Le réalisateur utilise tous les outils qui montrent comment chaque génération vit avec les médias sociaux et, au sens plus large, le numérique. L’Indonésie n’est pas le Canada, ou même l’occident, et pourtant, on retrouve les mêmes enjeux générationnels et institutionnels. Pendant que les ados/jeunes adultes y vivent de la même manière qu’ils vivent dans l’univers physique, les parents sont plutôt démunis devant ces outils numériques, pendant que les dirigeants de l’école où enseigne madame Prani ne comprend non seulement rien aux réseaux sociaux, mais imagine les connaitre.
Comme on l’imagine, ces inégalités au niveau des connaissances amènent un lot de problèmes et de crises qui sont au cœur du film. L’éclairage de Gunnar Nimpuno est un élément essentiel à la réussite d’Andragogy. Il utilise efficacement la lumière pour amener une sorte d’interaction entre les personnages et l’écran/média social. Il mise, entre autres, sur ces fameuses lumières en forme de cercle si populaire auprès des influenceurs.
Bhanuteja réussit donc à bien définir la société moderne et la façon qu’elle a d’imbriquer les univers physique et numérique. Car non, on ne peut plus vraiment les séparer, puisque l’un influence l’autre.
Mais Andragogy – qui veut dire « pédagogie destinée aux adultes – ne montre pas simplement cette interconnexion entre ces deux mondes. Le titre anglais représente très bien ce que le film tente de montrer. Les adultes (disons de plus de 40 ans) ont la fâcheuse tendance à ne rien comprendre aux médias sociaux, mais ne le réalisent pas toujours. C’est ce que Prani apprendra malheureusement « à la dure».
Le film se situe à ce moment précis où la vie reprenait, pendant la pandémie. Ce moment où on recommençait, tranquillement, à revenir au monde réel. En Asie, c’était encore plus marquant qu’ici, puisque les confinements étaient souvent assez stricts. La pandémie de Covid, on le sait, à exacerbé l’impatience et la frustration des gens. En termes de vie numérique, il y a nettement un avant et un après Covid.
Maintenant, et le film le démontre à merveille, chaque petit geste peut devenir une bombe émotive et créer un raz-de-marée de violence verbale qui, malheureusement, finit aussi par avoir des conséquences réelles. Mais lorsque cette rage destructive frappe sur YouTube ou Twitter, ou Facebook, on fait quoi? Voici l’apprentissage que devra faire Prani. Chaque personnage secondaire a sa théorie sur la bonne chose à faire. Mais qui écouter lorsqu’on est coincé entre sa famille, son bien-être et sa carrière?

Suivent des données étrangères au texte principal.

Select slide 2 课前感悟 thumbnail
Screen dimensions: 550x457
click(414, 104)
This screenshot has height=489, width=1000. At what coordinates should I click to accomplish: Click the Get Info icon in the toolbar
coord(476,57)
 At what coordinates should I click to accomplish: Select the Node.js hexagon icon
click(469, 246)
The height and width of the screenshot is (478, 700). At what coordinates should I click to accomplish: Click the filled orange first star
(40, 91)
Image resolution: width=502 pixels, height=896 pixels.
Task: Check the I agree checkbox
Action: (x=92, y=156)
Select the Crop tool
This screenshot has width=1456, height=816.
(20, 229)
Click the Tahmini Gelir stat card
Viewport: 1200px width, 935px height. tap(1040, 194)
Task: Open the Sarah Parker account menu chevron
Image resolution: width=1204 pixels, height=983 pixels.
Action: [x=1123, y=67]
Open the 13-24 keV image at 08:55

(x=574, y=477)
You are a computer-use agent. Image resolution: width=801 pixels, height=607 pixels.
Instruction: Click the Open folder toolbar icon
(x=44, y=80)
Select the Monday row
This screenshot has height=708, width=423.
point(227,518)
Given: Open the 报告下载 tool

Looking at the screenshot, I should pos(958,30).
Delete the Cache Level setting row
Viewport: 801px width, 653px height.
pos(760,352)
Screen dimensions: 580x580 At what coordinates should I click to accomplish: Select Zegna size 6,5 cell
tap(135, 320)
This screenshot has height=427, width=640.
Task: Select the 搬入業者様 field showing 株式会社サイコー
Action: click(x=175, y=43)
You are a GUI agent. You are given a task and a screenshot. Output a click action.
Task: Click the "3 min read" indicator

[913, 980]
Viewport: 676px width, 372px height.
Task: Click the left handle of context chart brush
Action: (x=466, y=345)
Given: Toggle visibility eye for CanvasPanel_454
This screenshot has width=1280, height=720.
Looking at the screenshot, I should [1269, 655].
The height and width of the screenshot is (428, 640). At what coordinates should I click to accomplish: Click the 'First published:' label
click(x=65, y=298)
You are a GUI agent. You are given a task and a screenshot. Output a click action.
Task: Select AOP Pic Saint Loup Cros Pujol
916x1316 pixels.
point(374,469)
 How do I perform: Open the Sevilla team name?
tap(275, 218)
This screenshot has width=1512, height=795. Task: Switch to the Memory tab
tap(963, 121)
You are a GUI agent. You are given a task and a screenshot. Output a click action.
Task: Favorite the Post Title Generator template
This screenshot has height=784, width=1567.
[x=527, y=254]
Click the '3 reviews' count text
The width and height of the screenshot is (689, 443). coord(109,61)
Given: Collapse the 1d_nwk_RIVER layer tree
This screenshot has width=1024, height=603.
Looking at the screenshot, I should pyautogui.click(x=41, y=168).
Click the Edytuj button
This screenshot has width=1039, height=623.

On se retrouve donc, ici, avec un film qui pourrait avoir une certaine importance. Rares sont ceux qui montrent de façon réaliste la toxicité des réseaux sociaux. En fait, je devrais plutôt écrire la toxicité humaine. Car à la base, les réseaux sociaux sont un lieu qui pourrait être magnifique. Une façon d’être en contact avec les autres lorsqu’on ne peut l’être en personne.
Malheureusement, l’humain étant l’humain, on en a fait un lieu où on retrouve souvent le pire du pire. Mais ça, c’est un autre débat.
L’important est plutôt que, Andragogy montre que la viralité sur les médias sociaux peut être tout aussi destructrice que celle qui frappe dans la rue…
Andragogy est présenté au TIFF, les 9, 10 et 13 septembre 2023.